[Reading passage]

The language used in electronic medical records is deeply confusing to a computer


Think about how many keystrokes you make a day in your practice. Now, multiply that number by 744,437 – the number of registered health practitioners in Australia.

That’ll give you a rough idea of just how much free text is being generated by the health sector every day.

This free text is a gold mine glistening with potentially useful data.

Let’s take something all doctors would really like to know about their patients – what medications they are currently taking.

The patient sitting in front of you can’t remember and they’ve forgotten to bring their medicine kit.

How nice would it be if a computer could trawl through all the written medical records that exist about the patient and compile a list of likely recent medications?

This kind of intelligent system would never be out of work. It could find all the patients overdue for a pap smear or a vaccination. It could match patients with rare kinds of cancers to clinical trials, compile data on adverse events or create registries … the list is endless.

There’s just one snag; the language used in electronic medical records is deeply confusing to a computer.

Here’s a typical example of what a specialist might plug into their computer at the end of a consult (kindly supplied by Professor Wray Buntine from Monash University):

“Pt 18yof, independent. R) sarp pain++ @rest 0000hrs. AV called. x15 paracetamol? x2 oxycodone x5 valium and ?? number of lasix. pt @ TNH ED 1/7 ago with same present. Hx ideation. 3/12 56 called for assault. Anxious+++ CATT tream involved.”

What does that mean? I have no idea. A computer would have trouble figuring it out too.

A lot of this notation has been made up by the doctor, so it’s not like the computer can cross reference it with a standardised list of medical abbreviations.

Text mining is tricky at the best of times, but healthcare is one of the hardest areas to work in.

“I call it worst case,” says Professor Wray Buntine, a machine learning expert at Monash University in Melbourne.

“Just about anything else is better because there are huge amounts of jargon and abbreviations. There are hundreds of thousands of different, very specialised drug names, medical disease names. Several of them have multiple acronyms and common language versions.

“And also, there’s a lot of ambiguity. Some jargon has different meanings in different places. In the emergency ward it means one thing, in another ward it might mean something else.

[/Reading passage]
[Provided records]

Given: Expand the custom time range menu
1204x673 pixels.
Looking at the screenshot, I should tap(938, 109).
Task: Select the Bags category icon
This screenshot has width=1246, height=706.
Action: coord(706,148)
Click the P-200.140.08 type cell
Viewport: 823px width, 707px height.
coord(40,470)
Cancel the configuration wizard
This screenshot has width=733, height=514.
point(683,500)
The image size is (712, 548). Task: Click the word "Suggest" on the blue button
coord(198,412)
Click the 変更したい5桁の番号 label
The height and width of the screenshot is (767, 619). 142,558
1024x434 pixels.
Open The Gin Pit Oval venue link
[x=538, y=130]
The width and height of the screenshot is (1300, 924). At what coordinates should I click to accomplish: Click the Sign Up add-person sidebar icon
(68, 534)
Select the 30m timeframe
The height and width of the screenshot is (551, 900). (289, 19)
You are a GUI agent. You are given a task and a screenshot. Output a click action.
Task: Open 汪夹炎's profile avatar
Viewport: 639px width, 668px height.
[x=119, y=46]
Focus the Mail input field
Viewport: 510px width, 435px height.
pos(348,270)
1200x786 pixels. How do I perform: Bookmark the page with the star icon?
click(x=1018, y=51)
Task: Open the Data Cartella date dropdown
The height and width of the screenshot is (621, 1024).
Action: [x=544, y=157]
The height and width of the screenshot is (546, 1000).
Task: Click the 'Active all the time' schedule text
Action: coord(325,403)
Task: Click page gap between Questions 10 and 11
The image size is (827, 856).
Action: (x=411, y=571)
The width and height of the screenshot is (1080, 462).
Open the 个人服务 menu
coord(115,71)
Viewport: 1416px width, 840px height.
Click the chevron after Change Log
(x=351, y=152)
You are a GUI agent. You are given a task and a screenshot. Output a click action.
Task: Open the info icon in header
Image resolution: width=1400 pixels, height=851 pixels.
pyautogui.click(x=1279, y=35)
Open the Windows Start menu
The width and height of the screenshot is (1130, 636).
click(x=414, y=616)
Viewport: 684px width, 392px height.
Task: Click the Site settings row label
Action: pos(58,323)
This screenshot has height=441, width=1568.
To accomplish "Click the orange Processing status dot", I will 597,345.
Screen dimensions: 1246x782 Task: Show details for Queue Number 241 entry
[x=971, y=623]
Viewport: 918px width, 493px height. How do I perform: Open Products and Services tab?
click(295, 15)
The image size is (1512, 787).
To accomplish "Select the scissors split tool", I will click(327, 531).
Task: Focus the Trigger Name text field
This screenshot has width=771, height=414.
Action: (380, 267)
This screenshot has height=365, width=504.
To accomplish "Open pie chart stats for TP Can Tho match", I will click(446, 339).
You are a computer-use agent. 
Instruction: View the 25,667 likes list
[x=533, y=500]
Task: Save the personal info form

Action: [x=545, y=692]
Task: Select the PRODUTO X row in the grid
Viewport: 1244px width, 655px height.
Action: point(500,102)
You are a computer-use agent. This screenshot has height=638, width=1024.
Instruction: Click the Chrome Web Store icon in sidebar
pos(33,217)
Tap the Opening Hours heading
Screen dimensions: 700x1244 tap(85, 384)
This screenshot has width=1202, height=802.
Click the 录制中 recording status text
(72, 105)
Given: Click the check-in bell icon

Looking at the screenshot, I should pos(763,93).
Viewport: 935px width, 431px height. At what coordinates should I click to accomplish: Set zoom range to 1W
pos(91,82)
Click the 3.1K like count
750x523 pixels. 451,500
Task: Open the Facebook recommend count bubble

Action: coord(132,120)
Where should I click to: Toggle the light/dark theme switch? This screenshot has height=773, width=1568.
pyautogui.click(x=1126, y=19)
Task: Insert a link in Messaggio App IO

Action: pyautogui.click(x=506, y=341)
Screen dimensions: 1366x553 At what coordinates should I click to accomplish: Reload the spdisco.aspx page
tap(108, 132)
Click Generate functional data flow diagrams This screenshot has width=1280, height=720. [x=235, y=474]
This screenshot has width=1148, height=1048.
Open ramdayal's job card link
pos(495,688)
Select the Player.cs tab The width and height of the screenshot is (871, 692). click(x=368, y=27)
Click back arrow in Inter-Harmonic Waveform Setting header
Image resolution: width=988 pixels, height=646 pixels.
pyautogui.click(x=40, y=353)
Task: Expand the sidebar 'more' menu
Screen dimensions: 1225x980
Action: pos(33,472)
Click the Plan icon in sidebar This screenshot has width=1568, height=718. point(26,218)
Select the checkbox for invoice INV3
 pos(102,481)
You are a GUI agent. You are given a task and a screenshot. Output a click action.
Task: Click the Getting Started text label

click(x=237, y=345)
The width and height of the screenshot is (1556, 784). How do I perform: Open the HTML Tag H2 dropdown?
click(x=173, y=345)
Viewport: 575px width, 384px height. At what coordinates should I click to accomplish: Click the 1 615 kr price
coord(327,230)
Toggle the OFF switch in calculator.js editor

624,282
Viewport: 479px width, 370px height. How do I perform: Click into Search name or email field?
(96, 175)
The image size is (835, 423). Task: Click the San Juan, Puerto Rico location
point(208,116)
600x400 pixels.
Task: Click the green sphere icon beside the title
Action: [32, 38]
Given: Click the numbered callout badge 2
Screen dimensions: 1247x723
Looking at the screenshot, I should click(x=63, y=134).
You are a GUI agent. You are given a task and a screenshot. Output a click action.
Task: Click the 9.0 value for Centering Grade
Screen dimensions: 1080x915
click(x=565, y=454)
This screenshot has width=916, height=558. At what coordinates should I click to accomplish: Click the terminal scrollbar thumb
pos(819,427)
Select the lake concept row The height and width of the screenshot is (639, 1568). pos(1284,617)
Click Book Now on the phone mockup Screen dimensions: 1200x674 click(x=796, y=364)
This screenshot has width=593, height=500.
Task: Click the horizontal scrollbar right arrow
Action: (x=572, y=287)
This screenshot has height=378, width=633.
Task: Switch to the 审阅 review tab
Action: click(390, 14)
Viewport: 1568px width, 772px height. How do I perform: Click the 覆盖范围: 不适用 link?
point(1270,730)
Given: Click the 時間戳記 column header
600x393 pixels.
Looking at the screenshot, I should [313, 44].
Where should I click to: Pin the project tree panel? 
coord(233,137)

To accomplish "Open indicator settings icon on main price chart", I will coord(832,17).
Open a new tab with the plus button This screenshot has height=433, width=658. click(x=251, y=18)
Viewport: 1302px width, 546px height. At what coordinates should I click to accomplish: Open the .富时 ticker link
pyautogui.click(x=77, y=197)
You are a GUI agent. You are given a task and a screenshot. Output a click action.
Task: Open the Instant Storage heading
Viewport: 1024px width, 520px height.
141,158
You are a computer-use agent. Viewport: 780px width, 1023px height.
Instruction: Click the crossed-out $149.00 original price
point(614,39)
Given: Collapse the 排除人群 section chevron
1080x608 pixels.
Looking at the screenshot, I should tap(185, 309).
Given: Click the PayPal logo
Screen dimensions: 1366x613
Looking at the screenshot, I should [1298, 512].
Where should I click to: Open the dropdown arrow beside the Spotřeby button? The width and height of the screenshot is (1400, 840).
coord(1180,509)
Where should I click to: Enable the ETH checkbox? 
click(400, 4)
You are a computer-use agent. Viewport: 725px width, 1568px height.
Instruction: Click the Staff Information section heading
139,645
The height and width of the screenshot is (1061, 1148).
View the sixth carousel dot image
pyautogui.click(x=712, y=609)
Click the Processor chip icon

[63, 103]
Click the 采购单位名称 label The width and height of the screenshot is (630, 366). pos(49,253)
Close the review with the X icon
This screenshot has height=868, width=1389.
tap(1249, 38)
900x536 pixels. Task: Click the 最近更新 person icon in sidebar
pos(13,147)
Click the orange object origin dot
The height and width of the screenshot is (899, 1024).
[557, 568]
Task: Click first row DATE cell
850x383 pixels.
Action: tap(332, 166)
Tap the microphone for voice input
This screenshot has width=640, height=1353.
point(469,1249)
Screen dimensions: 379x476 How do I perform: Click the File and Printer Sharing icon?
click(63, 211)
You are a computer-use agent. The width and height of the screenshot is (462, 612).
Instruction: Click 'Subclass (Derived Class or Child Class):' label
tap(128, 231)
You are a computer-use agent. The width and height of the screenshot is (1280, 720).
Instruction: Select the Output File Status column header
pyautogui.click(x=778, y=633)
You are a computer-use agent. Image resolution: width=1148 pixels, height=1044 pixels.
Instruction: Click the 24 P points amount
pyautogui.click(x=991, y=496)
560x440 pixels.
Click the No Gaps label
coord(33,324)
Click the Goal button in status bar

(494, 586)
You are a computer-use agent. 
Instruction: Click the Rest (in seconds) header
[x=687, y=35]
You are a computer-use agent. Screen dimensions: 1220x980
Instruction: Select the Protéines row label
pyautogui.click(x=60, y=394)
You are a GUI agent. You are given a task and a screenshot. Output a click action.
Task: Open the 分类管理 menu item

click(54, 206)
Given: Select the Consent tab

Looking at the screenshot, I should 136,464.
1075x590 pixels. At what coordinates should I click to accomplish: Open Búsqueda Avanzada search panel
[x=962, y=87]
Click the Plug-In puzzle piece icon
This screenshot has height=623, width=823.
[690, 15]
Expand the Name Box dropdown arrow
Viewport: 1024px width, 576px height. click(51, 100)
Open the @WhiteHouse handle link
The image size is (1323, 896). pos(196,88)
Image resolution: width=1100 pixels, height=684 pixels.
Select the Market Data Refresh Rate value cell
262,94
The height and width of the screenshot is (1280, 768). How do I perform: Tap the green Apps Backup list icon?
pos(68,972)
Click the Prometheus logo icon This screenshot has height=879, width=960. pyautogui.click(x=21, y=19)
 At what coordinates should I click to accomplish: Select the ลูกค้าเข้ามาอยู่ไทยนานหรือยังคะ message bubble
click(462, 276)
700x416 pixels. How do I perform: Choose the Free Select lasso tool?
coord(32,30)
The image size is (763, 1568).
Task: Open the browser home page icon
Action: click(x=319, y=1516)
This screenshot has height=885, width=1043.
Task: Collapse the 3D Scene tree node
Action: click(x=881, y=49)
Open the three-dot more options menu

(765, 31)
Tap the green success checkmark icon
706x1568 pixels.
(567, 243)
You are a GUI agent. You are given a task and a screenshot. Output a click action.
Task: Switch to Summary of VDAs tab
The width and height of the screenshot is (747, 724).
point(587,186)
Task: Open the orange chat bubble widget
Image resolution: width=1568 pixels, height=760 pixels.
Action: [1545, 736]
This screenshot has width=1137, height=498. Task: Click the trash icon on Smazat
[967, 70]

[/Provided records]

Apply what you read
**A.** Answer these from the article on medical record language, one line each, marked (i), (ii), (iii):
(i) How many registered health practitioners does it say there are in Australia?
(ii) Who supplied the typical specialist's note, and at which university?
(iii) What does that person call healthcare as an area for text mining?
**B.** Turn the paragraph in the article on medical record language that begins "This kind of intelligent system would never be out of work" into a short bulleted list of the uses it names.
**C.** Write the next few paragraphs of the article on medical record language, picking up after its final sentence.

Task-by-task results
**A.**
(i) 744,437
(ii) Professor Wray Buntine, from Monash University
(iii) "Worst case"

**B.**
Uses for such a system:
- Finding all patients overdue for a pap smear or a vaccination
- Matching patients with rare kinds of cancers to clinical trials
- Compiling data on adverse events
- Creating registries

**C.**
“A lot of medical text isn’t grammatical, it’s in bullet points. You just have a stream of consciousness almost.”

It gets worse though. Doctors don’t always have the best spelling and their fingers slip just like the rest of us, stamping typos into the medical record.

The word ‘diarrhea’ might actually appear as diorhea, dihorrea, diaherea, dihorrea, dierrhea or diorrea in the medical record.

And there are as many typo combinations as there are colours in a rainbow. Atorvastatin, for example, could mutate into aotrvastatin, atorvastatin, atorvastatin, atrovastatin, taorvastaint, atovasattin, and on it goes…

Typos can easily lead to unintended meanings that mess with computers. Here’s an example helpfully provided by US informatician Associate Professor David Hanauer:

When a doctor types in “9 yr old fe,sle, strong family hx of food allergies”, a bot reading that line might assume the patient had a condition called SLE or Systemic Lupus Erythematosus.

But if you look at an English language QWERTY keyboard, it’s easy to see the mistake; the ‘,’ button is right next to the ‘m’ button and the ‘s’ is right next to the ‘a’. So, the record should read “9 yr old female”. A simple transposition created a medical condition!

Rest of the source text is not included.